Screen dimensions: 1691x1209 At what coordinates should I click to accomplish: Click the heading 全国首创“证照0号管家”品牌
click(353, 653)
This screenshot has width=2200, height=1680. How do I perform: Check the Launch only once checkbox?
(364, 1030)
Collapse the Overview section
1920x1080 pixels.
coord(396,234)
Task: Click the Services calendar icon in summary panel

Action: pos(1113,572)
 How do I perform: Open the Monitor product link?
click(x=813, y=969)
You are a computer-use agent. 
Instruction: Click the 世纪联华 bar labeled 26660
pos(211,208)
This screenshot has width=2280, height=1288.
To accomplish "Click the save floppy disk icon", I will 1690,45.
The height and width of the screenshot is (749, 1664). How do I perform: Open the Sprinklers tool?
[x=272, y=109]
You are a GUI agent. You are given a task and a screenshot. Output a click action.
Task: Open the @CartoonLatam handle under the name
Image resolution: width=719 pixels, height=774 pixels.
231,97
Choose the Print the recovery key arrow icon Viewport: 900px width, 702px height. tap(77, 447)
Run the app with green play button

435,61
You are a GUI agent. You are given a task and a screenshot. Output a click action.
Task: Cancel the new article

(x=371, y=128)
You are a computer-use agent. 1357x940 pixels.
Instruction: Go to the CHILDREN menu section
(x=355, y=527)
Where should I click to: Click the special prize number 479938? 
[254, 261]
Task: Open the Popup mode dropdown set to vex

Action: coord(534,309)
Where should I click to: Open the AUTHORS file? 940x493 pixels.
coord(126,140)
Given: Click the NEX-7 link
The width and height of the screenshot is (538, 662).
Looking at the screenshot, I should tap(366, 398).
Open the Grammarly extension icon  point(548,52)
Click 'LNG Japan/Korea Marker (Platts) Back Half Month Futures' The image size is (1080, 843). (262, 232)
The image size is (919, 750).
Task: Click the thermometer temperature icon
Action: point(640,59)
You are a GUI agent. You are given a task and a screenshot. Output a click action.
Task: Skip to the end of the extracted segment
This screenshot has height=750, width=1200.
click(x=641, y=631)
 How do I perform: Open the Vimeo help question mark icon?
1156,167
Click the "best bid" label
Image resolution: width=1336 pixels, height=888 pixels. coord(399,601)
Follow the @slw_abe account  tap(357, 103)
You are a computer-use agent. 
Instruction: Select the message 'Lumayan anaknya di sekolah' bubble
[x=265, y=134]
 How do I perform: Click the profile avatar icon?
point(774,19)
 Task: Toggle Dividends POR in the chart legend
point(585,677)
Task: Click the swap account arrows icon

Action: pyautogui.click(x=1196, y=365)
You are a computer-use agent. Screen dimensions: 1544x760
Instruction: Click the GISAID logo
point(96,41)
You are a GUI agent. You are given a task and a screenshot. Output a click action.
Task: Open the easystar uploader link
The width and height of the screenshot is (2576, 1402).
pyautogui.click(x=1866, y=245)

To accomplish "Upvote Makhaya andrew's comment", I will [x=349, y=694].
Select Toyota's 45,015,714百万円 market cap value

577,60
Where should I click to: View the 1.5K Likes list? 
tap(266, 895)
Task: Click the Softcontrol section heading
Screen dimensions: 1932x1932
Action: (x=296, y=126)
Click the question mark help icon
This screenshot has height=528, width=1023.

===

TASK. Lay out every line of the records above as a Markdown table with the columns Row and Line, numbering the rows and leaving out blank lines.

THE OUTPUT.
| Row | Line |
|---|---|
| 1 | Screen dimensions: 1691x1209 At what coordinates should I click to accomplish: Click the heading 全国首创“证照0号管家”品牌 |
| 2 | click(353, 653) |
| 3 | This screenshot has width=2200, height=1680. How do I perform: Check the Launch only once checkbox? |
| 4 | (364, 1030) |
| 5 | Collapse the Overview section |
| 6 | 1920x1080 pixels. |
| 7 | coord(396,234) |
| 8 | Task: Click the Services calendar icon in summary panel |
| 9 | Action: pos(1113,572) |
| 10 |  How do I perform: Open the Monitor product link? |
| 11 | click(x=813, y=969) |
| 12 | You are a computer-use agent.  |
| 13 | Instruction: Click the 世纪联华 bar labeled 26660 |
| 14 | pos(211,208) |
| 15 | This screenshot has width=2280, height=1288. |
| 16 | To accomplish "Click the save floppy disk icon", I will 1690,45. |
| 17 | The height and width of the screenshot is (749, 1664). How do I perform: Open the Sprinklers tool? |
| 18 | [x=272, y=109] |
| 19 | You are a GUI agent. You are given a task and a screenshot. Output a click action. |
| 20 | Task: Open the @CartoonLatam handle under the name |
| 21 | Image resolution: width=719 pixels, height=774 pixels. |
| 22 | 231,97 |
| 23 | Choose the Print the recovery key arrow icon Viewport: 900px width, 702px height. tap(77, 447) |
| 24 | Run the app with green play button |
| 25 | 435,61 |
| 26 | You are a GUI agent. You are given a task and a screenshot. Output a click action. |
| 27 | Task: Cancel the new article |
| 28 | (x=371, y=128) |
| 29 | You are a computer-use agent. 1357x940 pixels. |
| 30 | Instruction: Go to the CHILDREN menu section |
| 31 | (x=355, y=527) |
| 32 | Where should I click to: Click the special prize number 479938?  |
| 33 | [254, 261] |
| 34 | Task: Open the Popup mode dropdown set to vex |
| 35 | Action: coord(534,309) |
| 36 | Where should I click to: Open the AUTHORS file? 940x493 pixels. |
| 37 | coord(126,140) |
| 38 | Given: Click the NEX-7 link |
| 39 | The width and height of the screenshot is (538, 662). |
| 40 | Looking at the screenshot, I should tap(366, 398). |
| 41 | Open the Grammarly extension icon  point(548,52) |
| 42 | Click 'LNG Japan/Korea Marker (Platts) Back Half Month Futures' The image size is (1080, 843). (262, 232) |
| 43 | The image size is (919, 750). |
| 44 | Task: Click the thermometer temperature icon |
| 45 | Action: point(640,59) |
| 46 | You are a GUI agent. You are given a task and a screenshot. Output a click action. |
| 47 | Task: Skip to the end of the extracted segment |
| 48 | This screenshot has height=750, width=1200. |
| 49 | click(x=641, y=631) |
| 50 |  How do I perform: Open the Vimeo help question mark icon? |
| 51 | 1156,167 |
| 52 | Click the "best bid" label |
| 53 | Image resolution: width=1336 pixels, height=888 pixels. coord(399,601) |
| 54 | Follow the @slw_abe account  tap(357, 103) |
| 55 | You are a computer-use agent.  |
| 56 | Instruction: Select the message 'Lumayan anaknya di sekolah' bubble |
| 57 | [x=265, y=134] |
| 58 |  How do I perform: Click the profile avatar icon? |
| 59 | point(774,19) |
| 60 |  Task: Toggle Dividends POR in the chart legend |
| 61 | point(585,677) |
| 62 | Task: Click the swap account arrows icon |
| 63 | Action: pyautogui.click(x=1196, y=365) |
| 64 | You are a computer-use agent. Screen dimensions: 1544x760 |
| 65 | Instruction: Click the GISAID logo |
| 66 | point(96,41) |
| 67 | You are a GUI agent. You are given a task and a screenshot. Output a click action. |
| 68 | Task: Open the easystar uploader link |
| 69 | The width and height of the screenshot is (2576, 1402). |
| 70 | pyautogui.click(x=1866, y=245) |
| 71 | To accomplish "Upvote Makhaya andrew's comment", I will [x=349, y=694]. |
| 72 | Select Toyota's 45,015,714百万円 market cap value |
| 73 | 577,60 |
| 74 | Where should I click to: View the 1.5K Likes list?  |
| 75 | tap(266, 895) |
| 76 | Task: Click the Softcontrol section heading |
| 77 | Screen dimensions: 1932x1932 |
| 78 | Action: (x=296, y=126) |
| 79 | Click the question mark help icon |
| 80 | This screenshot has height=528, width=1023. |